Pritchard used modified diving gear to paint underwater, setting up an easel at depths up to fifty feet, and using oil crayons and canvases specially treated to work in that environment. Pritchard traveled the world looking for new underwater scenes, with trips to Bermuda, Tahiti, the Philippines, Santa Barbara, Brazil, and several locations in the Mediterranean Sea. He described the colors underwater as extraordinarily intense, "so bright you step back from them", and the fish as "inquisitive". In another interview, Pritchard mentioned ideas for further novelty: he hoped someday to rig underwater electric lighting for "the most interesting effects". Art critic and longtime admirer Antony Anderson of the Los Angeles Times found his work "remarkable", and declared that "Truly, he is one artist among many thousands when it comes to imagination and inventiveness". Pritchard himself rejected the label of "artist", saying "I am not an artist at all, I am a naturalist who happens to be a painter."

In his lifetime, Pritchard's works were displayed both as art and as natural science documents, notably at the Galerie Georges Petit in Paris, at the Cleveland Museum of Natural History, at the American Museum of Natural History in New York City, and in Pasadena at the Grace Nicholson gallery. Among other collectors, Albert I, Prince of Monaco and Sir Joseph Duveen purchased works from Pritchard. Another admirer, naturalist William Beebe, said, "My ideal room would be one with several paintings of Mr. Pritchard's on each wall."

==Personal life==
Pritchard bought a home near Bishop, California in 1914, but abandoned it sometime in the 1930s, and refused to pay taxes for the property; it burned down in 1942.
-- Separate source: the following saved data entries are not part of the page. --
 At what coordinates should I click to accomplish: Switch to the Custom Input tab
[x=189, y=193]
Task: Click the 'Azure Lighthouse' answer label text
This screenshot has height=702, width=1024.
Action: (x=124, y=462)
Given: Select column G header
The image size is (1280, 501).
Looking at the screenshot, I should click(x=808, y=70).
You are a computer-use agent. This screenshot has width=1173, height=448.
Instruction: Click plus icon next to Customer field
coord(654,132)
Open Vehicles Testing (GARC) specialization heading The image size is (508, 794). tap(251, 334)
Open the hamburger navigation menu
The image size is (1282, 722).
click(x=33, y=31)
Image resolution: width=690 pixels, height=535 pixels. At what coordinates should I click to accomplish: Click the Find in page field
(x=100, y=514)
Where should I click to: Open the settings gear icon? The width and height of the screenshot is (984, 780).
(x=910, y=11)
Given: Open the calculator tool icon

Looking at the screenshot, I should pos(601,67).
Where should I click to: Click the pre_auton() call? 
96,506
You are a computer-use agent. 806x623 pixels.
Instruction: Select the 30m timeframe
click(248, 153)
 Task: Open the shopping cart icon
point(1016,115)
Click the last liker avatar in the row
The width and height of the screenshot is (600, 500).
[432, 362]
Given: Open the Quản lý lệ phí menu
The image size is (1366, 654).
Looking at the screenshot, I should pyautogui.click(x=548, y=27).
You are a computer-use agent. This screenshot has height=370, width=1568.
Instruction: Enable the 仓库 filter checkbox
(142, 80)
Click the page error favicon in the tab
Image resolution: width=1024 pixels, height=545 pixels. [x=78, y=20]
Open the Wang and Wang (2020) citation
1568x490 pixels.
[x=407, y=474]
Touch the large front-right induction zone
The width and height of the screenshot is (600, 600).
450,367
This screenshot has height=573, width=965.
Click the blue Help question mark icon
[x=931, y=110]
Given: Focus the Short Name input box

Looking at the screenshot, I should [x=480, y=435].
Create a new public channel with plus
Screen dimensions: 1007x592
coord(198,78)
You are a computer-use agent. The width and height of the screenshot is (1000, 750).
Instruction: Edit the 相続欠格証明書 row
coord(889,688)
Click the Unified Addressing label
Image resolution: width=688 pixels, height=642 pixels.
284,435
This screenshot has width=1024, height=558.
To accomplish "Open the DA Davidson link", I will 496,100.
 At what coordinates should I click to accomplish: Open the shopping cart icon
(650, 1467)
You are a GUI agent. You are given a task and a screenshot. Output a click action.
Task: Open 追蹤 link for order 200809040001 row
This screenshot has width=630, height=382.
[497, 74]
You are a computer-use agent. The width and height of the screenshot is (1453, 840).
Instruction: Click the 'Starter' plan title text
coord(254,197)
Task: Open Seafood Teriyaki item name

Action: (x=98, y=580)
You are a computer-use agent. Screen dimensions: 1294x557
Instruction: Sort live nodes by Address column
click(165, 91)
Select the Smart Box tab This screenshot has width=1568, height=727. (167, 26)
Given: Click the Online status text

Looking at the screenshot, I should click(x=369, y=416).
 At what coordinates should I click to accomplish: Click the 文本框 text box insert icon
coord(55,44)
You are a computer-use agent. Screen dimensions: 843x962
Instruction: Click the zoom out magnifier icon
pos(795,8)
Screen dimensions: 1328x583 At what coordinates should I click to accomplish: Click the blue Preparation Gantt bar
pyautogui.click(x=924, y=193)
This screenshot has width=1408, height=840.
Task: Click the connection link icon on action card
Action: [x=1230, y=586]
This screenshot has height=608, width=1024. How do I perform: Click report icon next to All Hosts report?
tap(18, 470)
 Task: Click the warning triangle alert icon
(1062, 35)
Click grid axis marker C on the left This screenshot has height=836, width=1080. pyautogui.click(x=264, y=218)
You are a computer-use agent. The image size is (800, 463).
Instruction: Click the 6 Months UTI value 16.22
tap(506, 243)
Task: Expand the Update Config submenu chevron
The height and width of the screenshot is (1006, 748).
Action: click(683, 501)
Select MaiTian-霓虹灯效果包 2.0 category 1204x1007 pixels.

Pritchard died in Austin, Texas in 1956, age 90.

==Legacy==
Pritchard's "Bream in 25 Feet of Water Off the West Coast of Scotland" (1910) is in the collection of the Brooklyn Museum. His "Sunset on Granite Crags, Near Bishop Creek" is in the collection of the Museum of Fine Arts, Boston. Three of Pritchard's paintings were part of a marine-themed exhibition at the Charles H. Scott Gallery in Vancouver, British Columbia in 2012.